ENTRIES PROVIDED.

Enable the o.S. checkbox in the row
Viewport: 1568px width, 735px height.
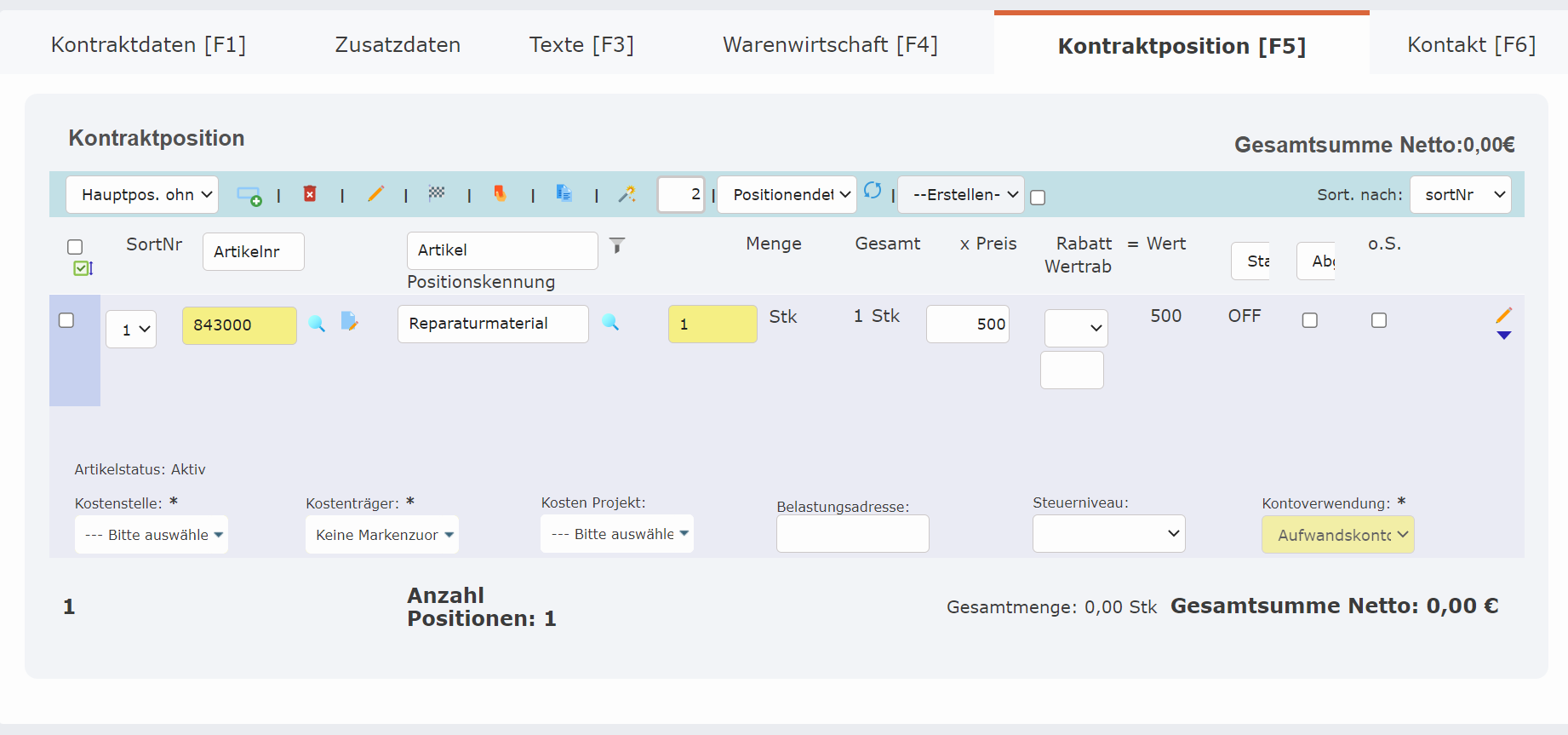(x=1379, y=320)
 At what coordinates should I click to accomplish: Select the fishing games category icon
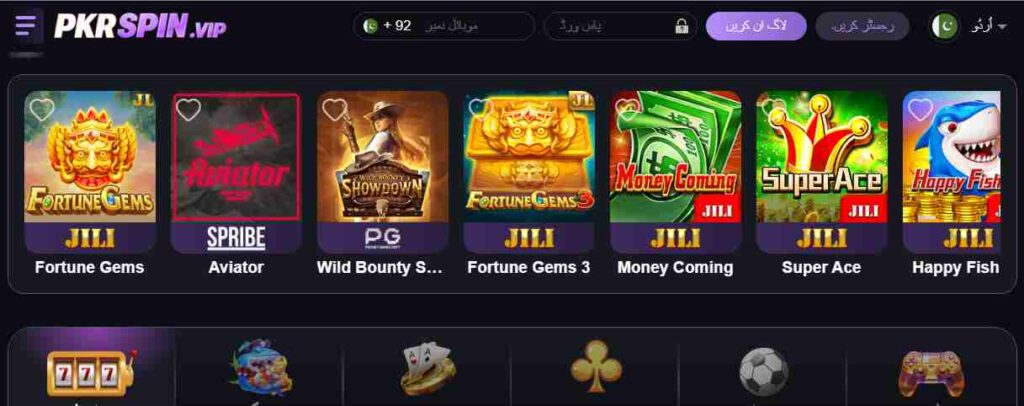(x=261, y=367)
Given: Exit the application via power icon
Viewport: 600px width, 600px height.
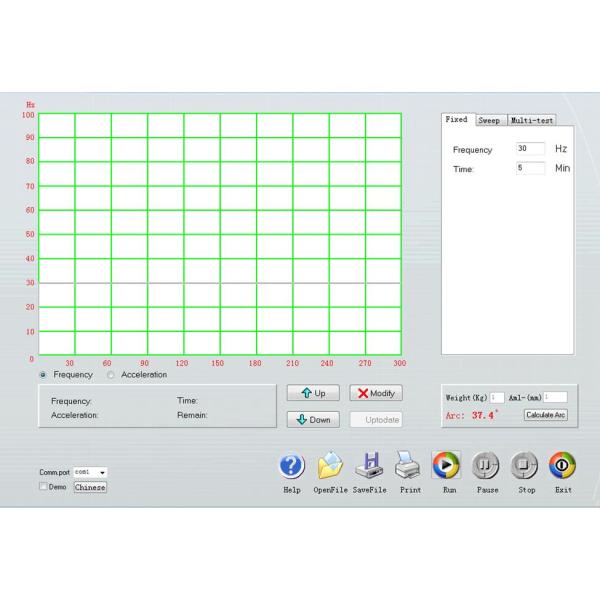Looking at the screenshot, I should 562,466.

WHAT TO DO.
Copy out the text of every entry above word for word, leaving out the pictures.

EXERCISE ANSWER.
Enable the o.S. checkbox in the row
Viewport: 1568px width, 735px height.
(x=1379, y=320)
 At what coordinates should I click to accomplish: Select the fishing games category icon
(x=261, y=367)
Given: Exit the application via power icon
Viewport: 600px width, 600px height.
Looking at the screenshot, I should 562,466.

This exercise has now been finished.